Continuing with Table 1, the next three columns characterize exposure to family death in three different ways: as the mean number of deaths by relationship category and race, as the proportion of respondents who experienced one or more family member death of this type by age 25, and as the average proportion of such family members deceased by age 25. As expected, grandparents are the greatest source of exposure to family death by all three measures, followed by aunts and uncles, parents, siblings, and cousins. Black respondents’ mean number of deceased family members and the proportion with one or more deceased family member are statistically significantly (
The experience of family deaths in young people’s lives is common and varies substantially by relationship type and race. Figure 1 depicts cumulative exposure to one or more deaths of each type by age and race (Figure 2 presents grandparent deaths separately for scaling reasons). As expected, parent and aunt and uncle deaths are the most common among the depicted ties shown in Figure 1. Black and white respondents’ exposure to these deaths followed similar patterns, as deaths of these types are infrequent before respondents reach age 5 and climb steadily thereafter. For both white and black respondents, exposure to aunt or uncle death is more common than exposure to parental death, likely because of the larger number of aunts and uncles in typical family networks and the age dispersion among parental siblings. Our data show that white and black respondents have similar exposure to sibling and cousin deaths.

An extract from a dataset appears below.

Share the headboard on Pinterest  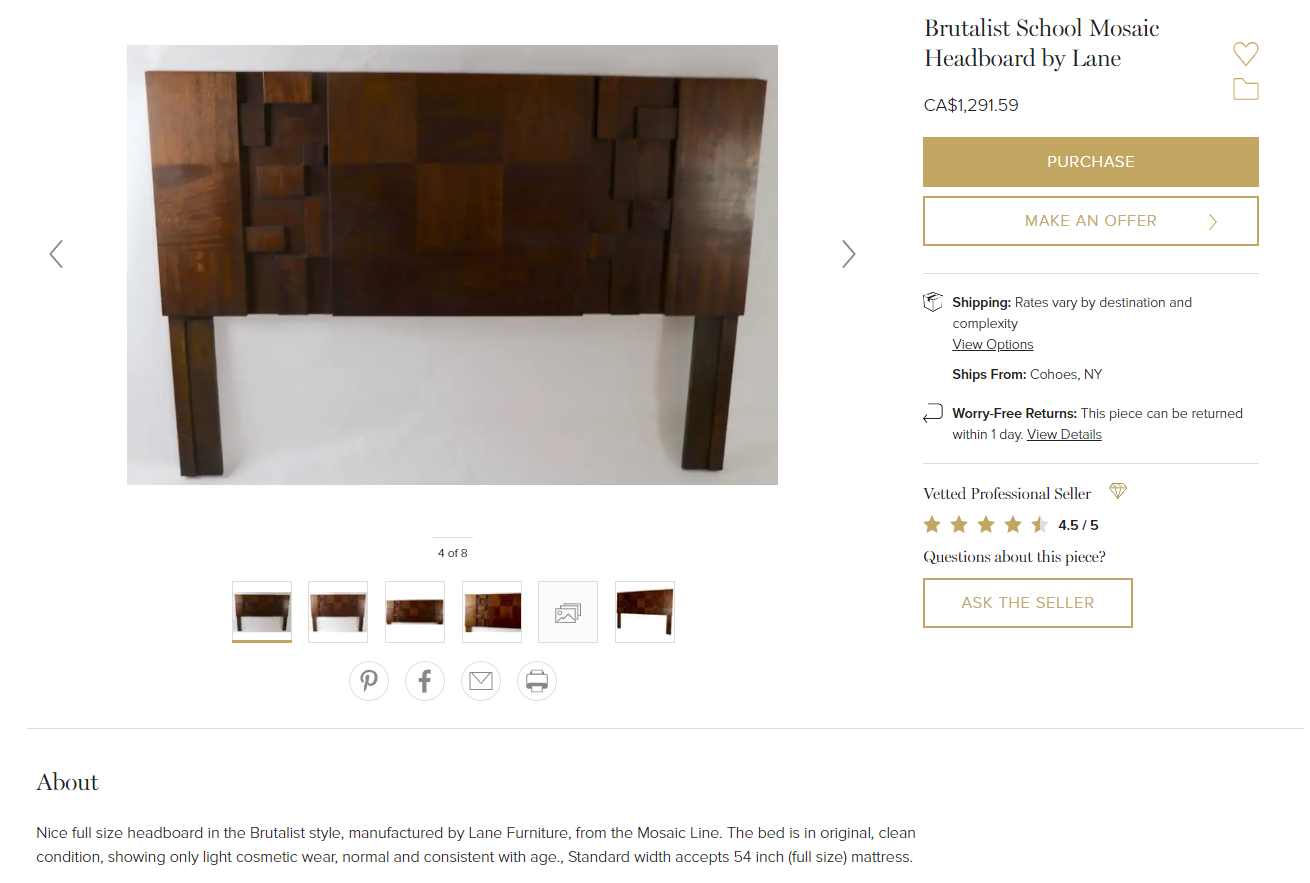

Cumulative exposure to family death, by family member type and race.

Cumulative exposure to grandparent death, by race.
Next, we characterize the bivariate association between various family members’ deaths and young people’s educational attainment. Table 2 displays the means and proportions for each indicator of educational attainment investigated, as well as the calculated differences in means and proportions and the ratios associated with one or more deaths compared with none. The difference in mean years of education is small: –.4 for parental death (.97 ratio), –.6 for sibling death (.95 ratio), .1 for grandparent death (1.01 ratio), –.2 for aunt and uncle death (.98 ratio), and –.5 for cousin deaths (.96 ratio). However, these differences in mean years of education belie far more substantively important associations with attaining specific educational thresholds. In other words, the association appears to be concentrated around socioeconomically meaningful thresholds: high school graduation, college attendance, and obtaining a four-year degree.
Descriptive Association between Family Death and Educational Attainment.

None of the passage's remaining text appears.